> [Brief]: All lines from the one that contains "Open the Действие menu" to the end of the data must be retyped exactly. Pictures are not retyped.

** Opening Supplied data block **

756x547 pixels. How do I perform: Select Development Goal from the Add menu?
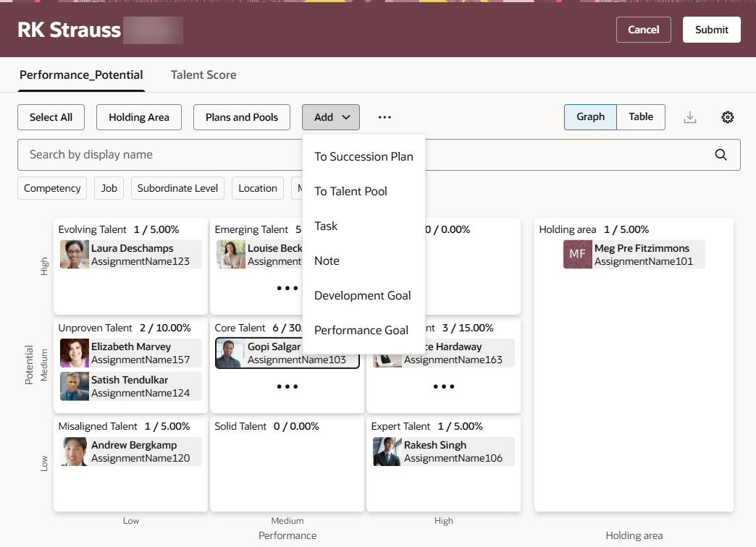pos(363,295)
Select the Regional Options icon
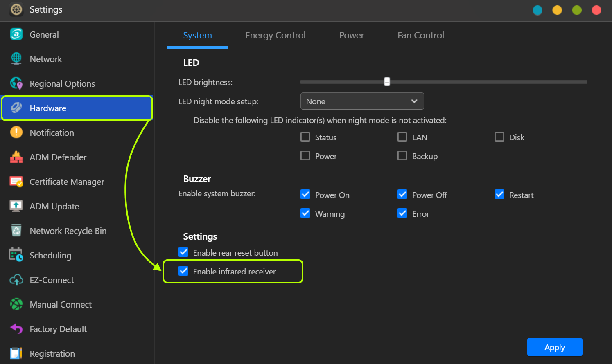This screenshot has width=612, height=364. (16, 83)
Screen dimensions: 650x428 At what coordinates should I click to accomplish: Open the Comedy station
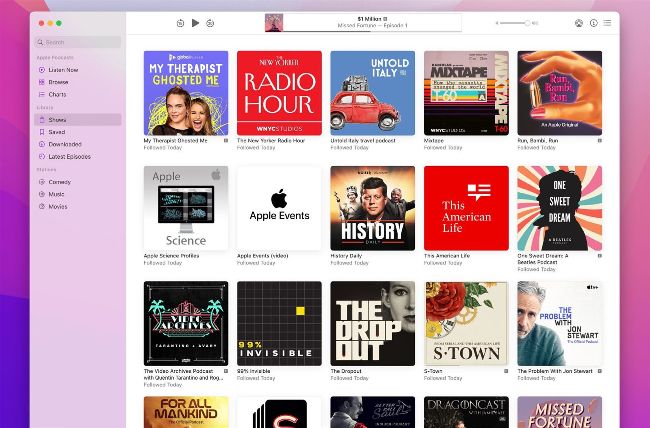coord(59,182)
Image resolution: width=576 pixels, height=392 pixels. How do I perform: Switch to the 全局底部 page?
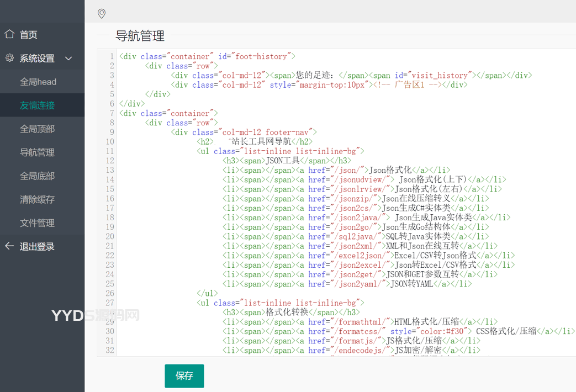pos(38,176)
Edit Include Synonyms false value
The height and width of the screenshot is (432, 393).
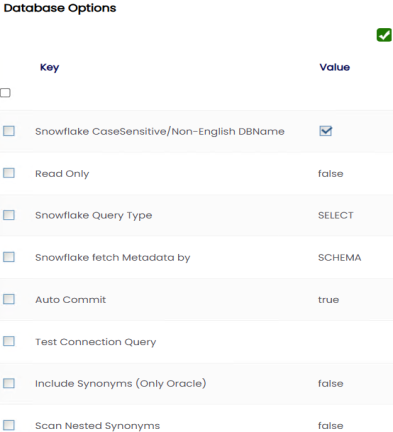(330, 384)
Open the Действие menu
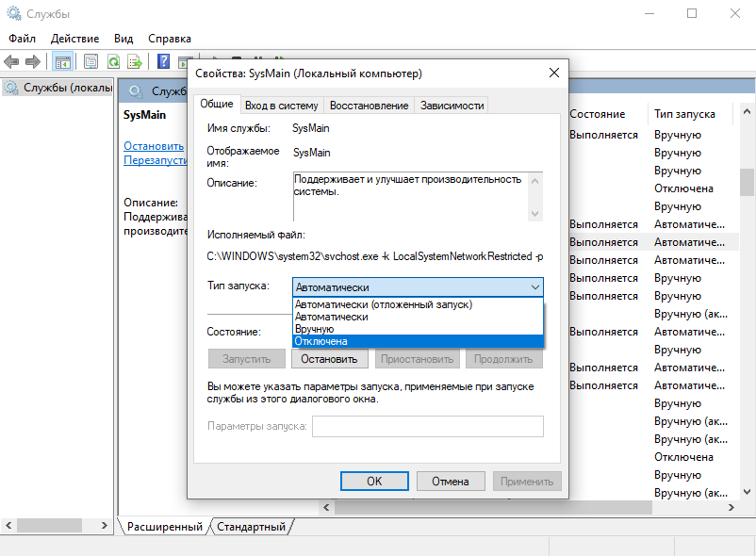This screenshot has width=756, height=556. [74, 39]
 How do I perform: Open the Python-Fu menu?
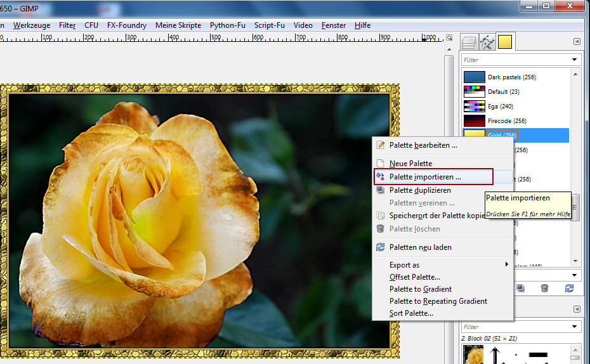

** Closing Supplied data block **

> [Solution for this task]:
Open the Действие menu
This screenshot has width=756, height=556. [74, 39]
 How do I perform: Open the Python-Fu menu?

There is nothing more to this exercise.